Before she arrived at Seattle University, Laura Polson did a wide search for just the right graduate program in criminal justice. Too many of them, she says, focus on public administration and policy.
“I looked for really diverse classes and a program that wasn’t so policy oriented,” she says. “And I wanted connections to the community that were obvious from the get-go because those were key to getting the right job.”
As an SU graduate student, she signed on for every practicum to see what suited her best: Bureau of Alcohol, Tobacco, Firearms and Explosives (ATF) or Federal Bureau of Investigation (FBI) or Drug Enforcement Administration (DEA). She also interned for the ATF as well as the U.S. Marshals Service. “The opportunities are there for just about anything you want in law enforcement,” she says.
In 2010, she landed her dream job as a deputy U.S. marshal with the nation’s oldest federal law enforcement agency. Based at the federal courthouse in Tacoma’s remodeled, 100-year-old Union Station, Polson is pumped about every aspect of her work. She hasn’t yet had reason to draw her gun or play a role in extraditions of any notorious criminals, although she has traveled as far as Florida to return a fugitive to the Northwest.
As early as her graduate student internship, she discovered she liked working with inmates and the courts.
“I get to see the whole judicial process close up and in motion,” she says. “Plus, every day I kind of don’t know what my work will be. I bounce from one thing to another. I might be doing transports or bookings of new prisoners or serving subpoenas or taking an inmate for medical care.”It’s a big leap for the 2004 Eastern Washington University anthropology graduate whose previous work experience involved sitting at a desk doing data entry.

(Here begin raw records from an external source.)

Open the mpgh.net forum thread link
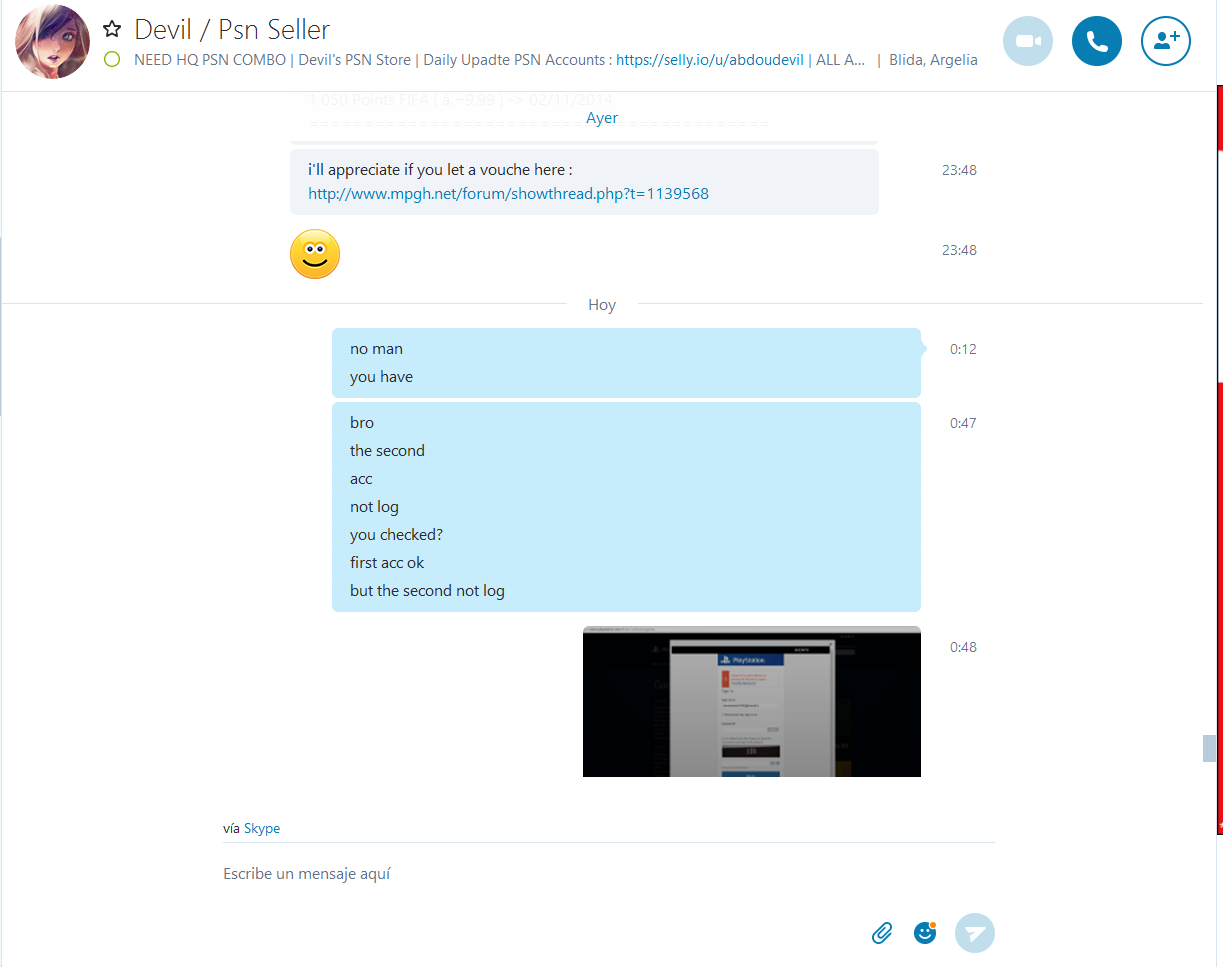This screenshot has height=967, width=1223. 508,194
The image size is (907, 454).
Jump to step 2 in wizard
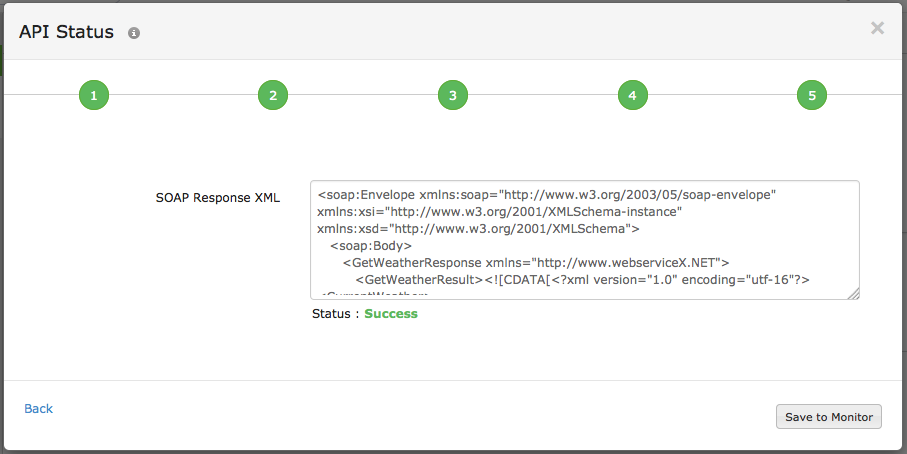coord(273,95)
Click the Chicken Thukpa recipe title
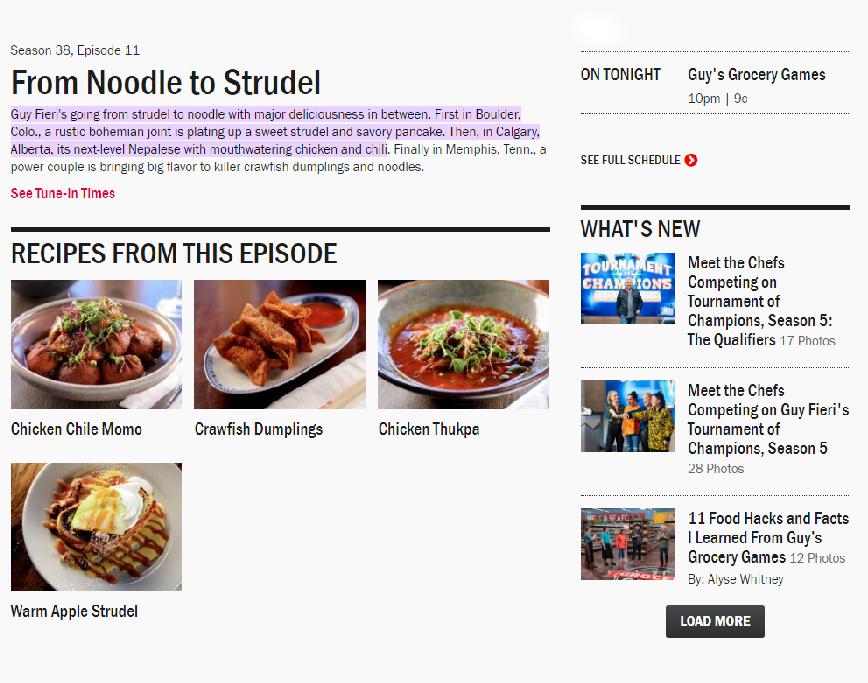868x683 pixels. coord(429,429)
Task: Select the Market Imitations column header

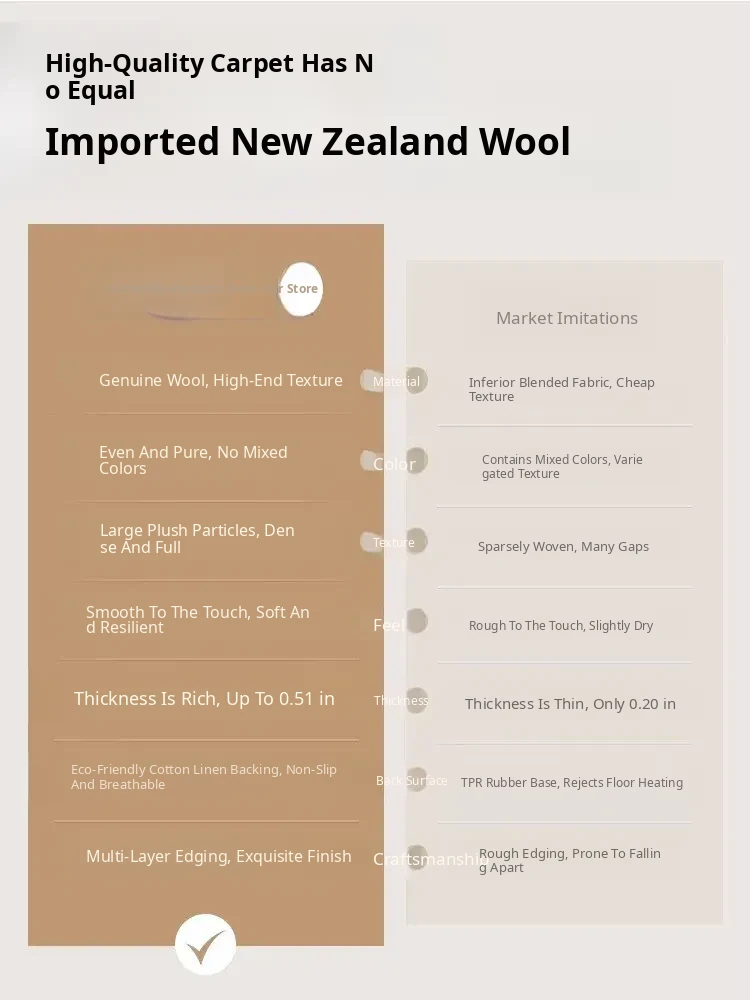Action: coord(567,318)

She’s pleased to have found the right niche.
“I’m never at my desk and I love that. I don’t have to write warrants or do paperwork, just go out and get the bad guys,” she says.

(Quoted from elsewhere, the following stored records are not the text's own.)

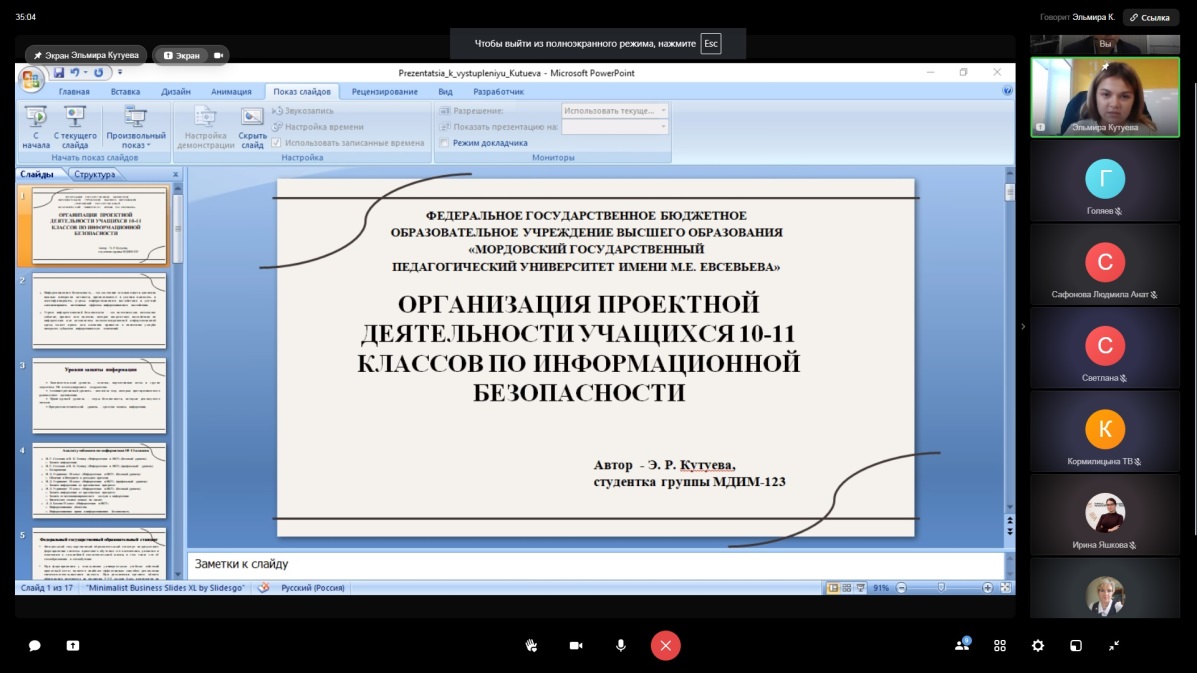
Task: Raise hand in the video call
Action: tap(532, 646)
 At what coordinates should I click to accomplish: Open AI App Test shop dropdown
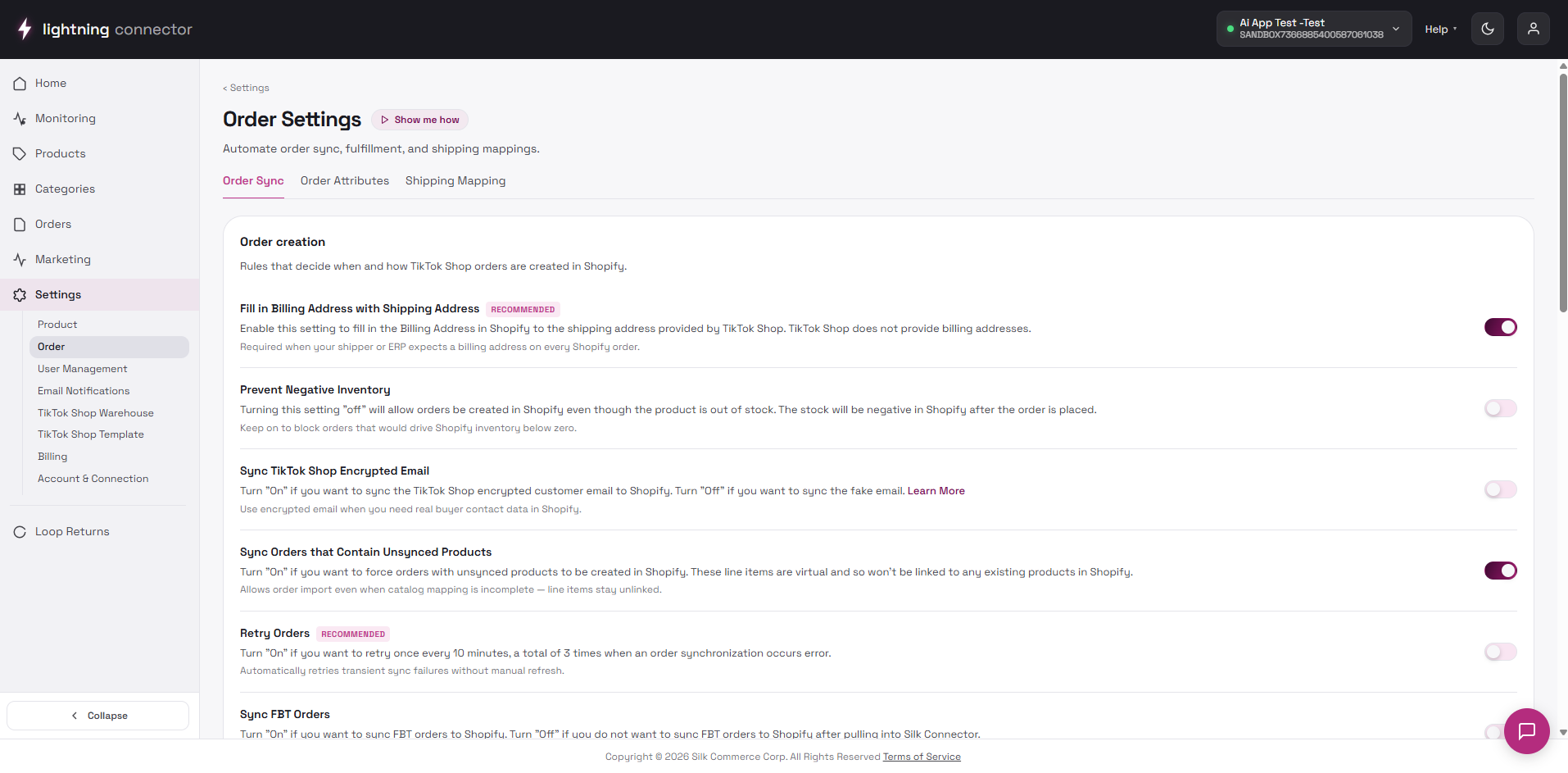coord(1314,29)
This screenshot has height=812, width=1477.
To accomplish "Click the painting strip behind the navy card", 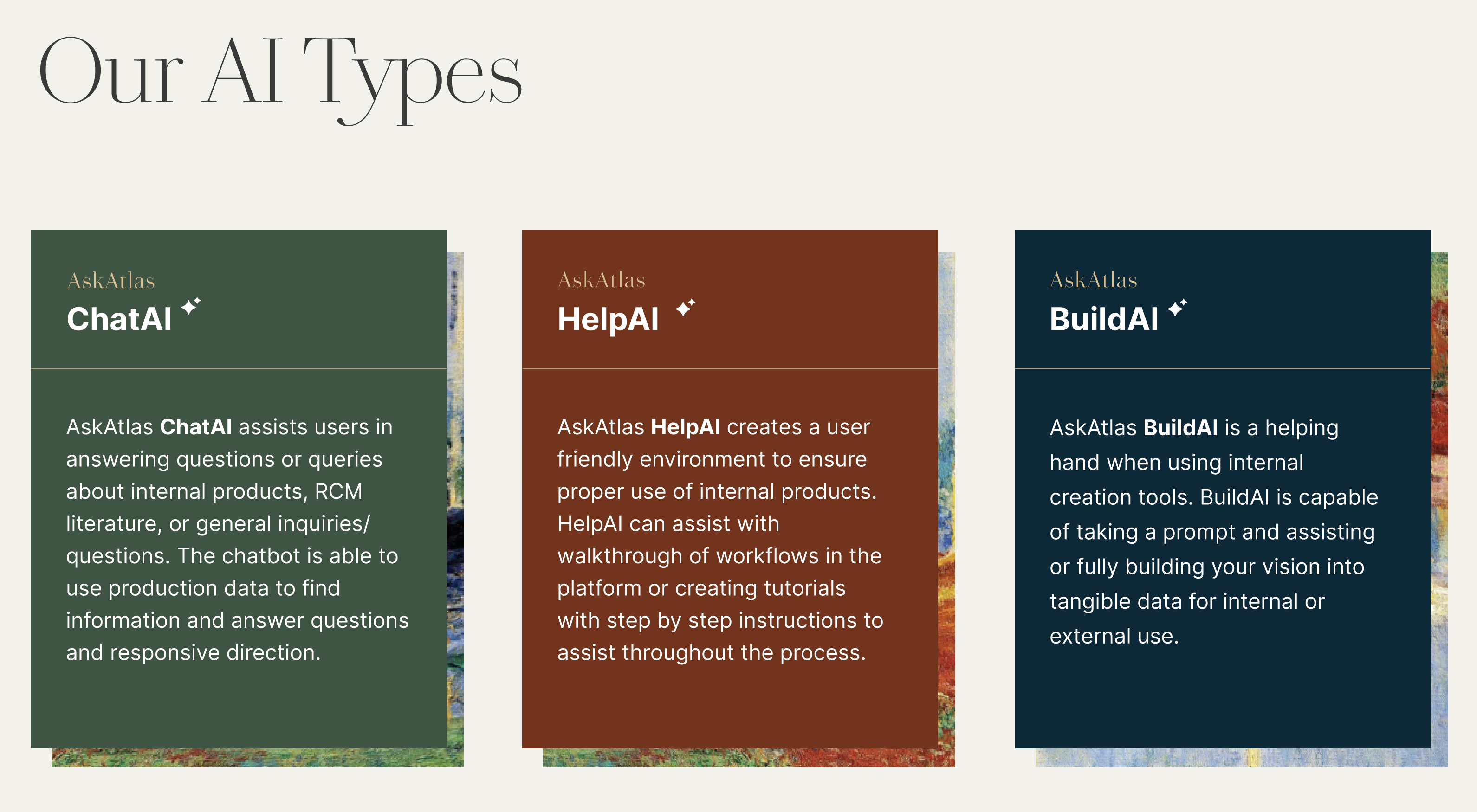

Deputy Polson is continuing to develop her leadership abilities by creating a practicum to challenge and support SU’s graduate and undergraduate criminal justice students. She plans to cover the courts, witness security, judicial security, asset forfeiture, warrants, a tour of the courthouse and perhaps even a meeting with a judge as part of the two-day practicum on the U.S. Marshals Service, which hasn’t been represented until her efforts.
Based on her experience so far, her career goal is an intriguing one. “I think it would be really interesting to investigate threats against the courts and judges,” she says. “If I made a career of doing judicial security, I’d be very happy.”
The opportunities are there for just about anythingyou want in law enforcement.